Exercise prompt - Nothing but the records, copied exactly and stripped of pictures, should be in the answer.

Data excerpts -
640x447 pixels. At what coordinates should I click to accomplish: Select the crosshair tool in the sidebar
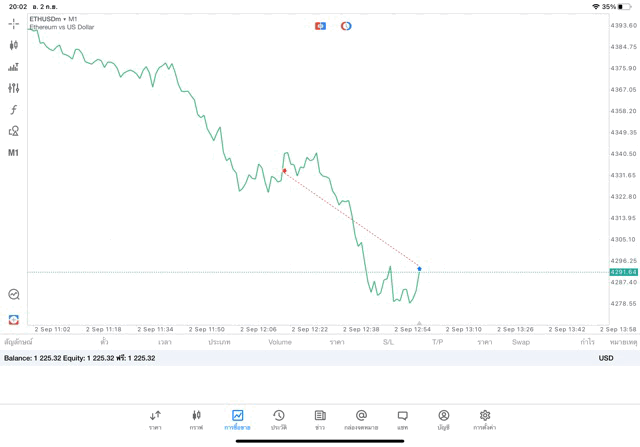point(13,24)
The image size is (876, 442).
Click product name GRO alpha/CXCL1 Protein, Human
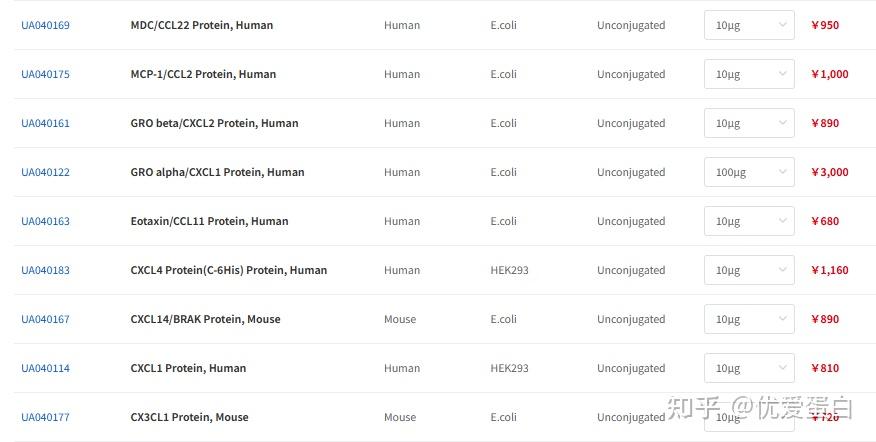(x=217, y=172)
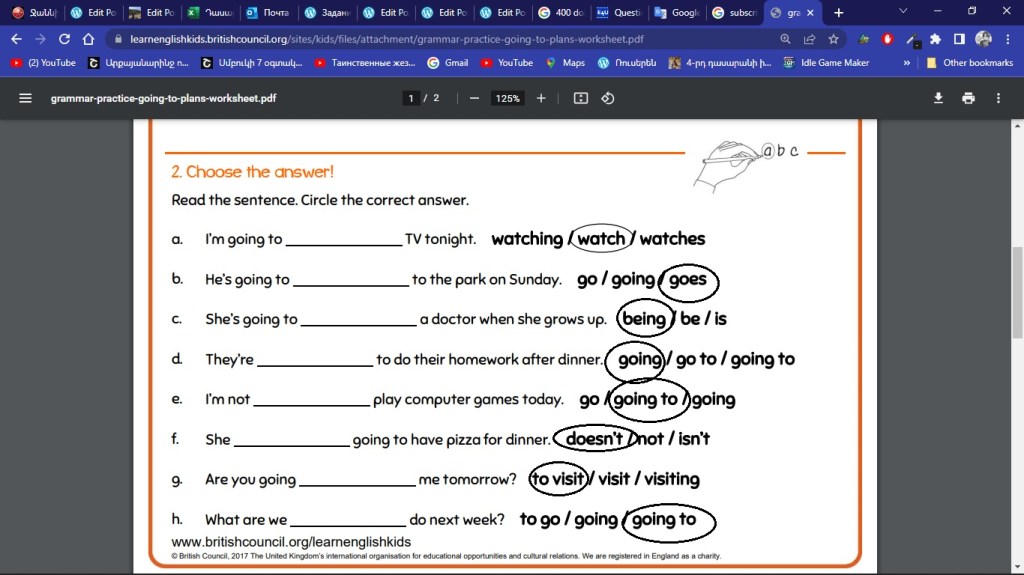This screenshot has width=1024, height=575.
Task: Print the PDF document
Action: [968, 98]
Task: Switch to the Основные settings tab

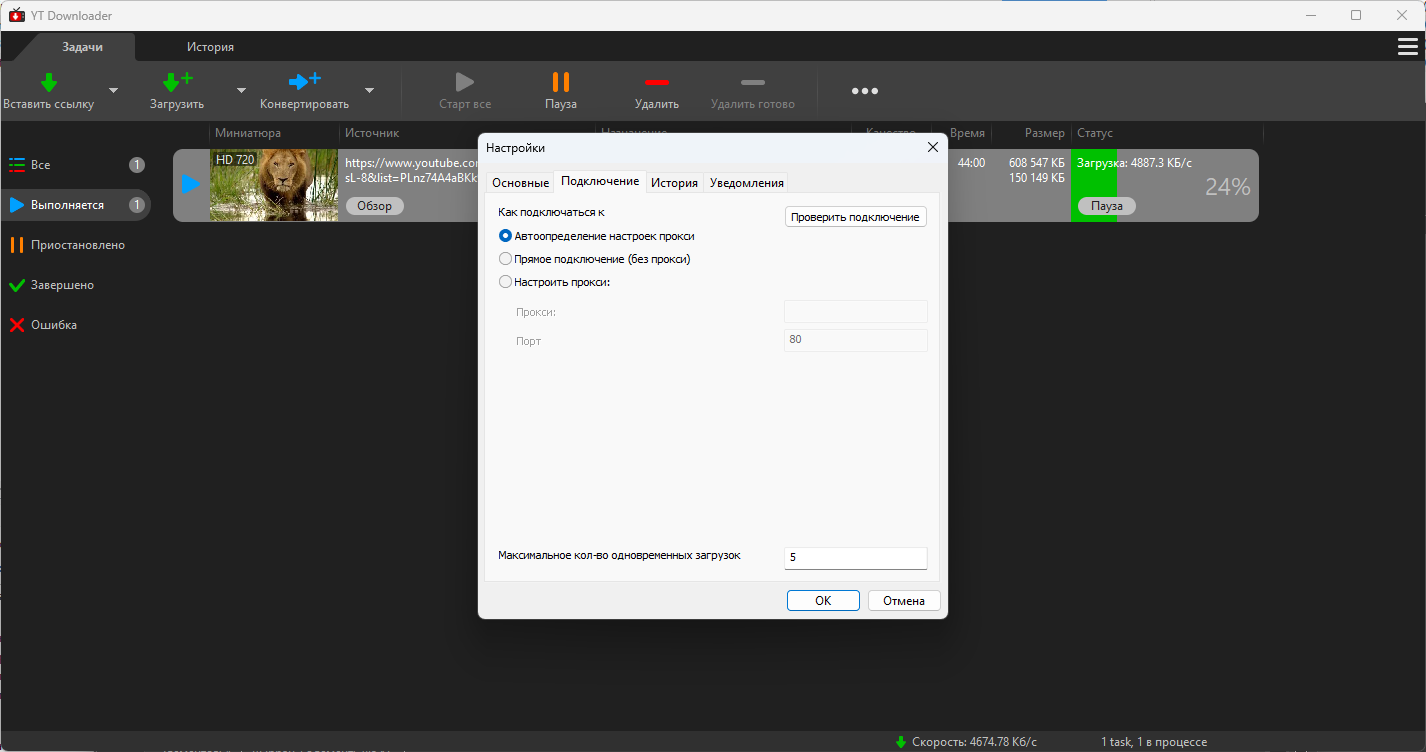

Expected answer -
640x447 pixels. At what coordinates should I click to accomplish: Select the crosshair tool in the sidebar
point(13,24)
The image size is (876, 442).
Click product name GRO alpha/CXCL1 Protein, Human
(x=217, y=172)
This screenshot has width=1024, height=575.
Task: Print the PDF document
Action: [968, 98]
Task: Switch to the Основные settings tab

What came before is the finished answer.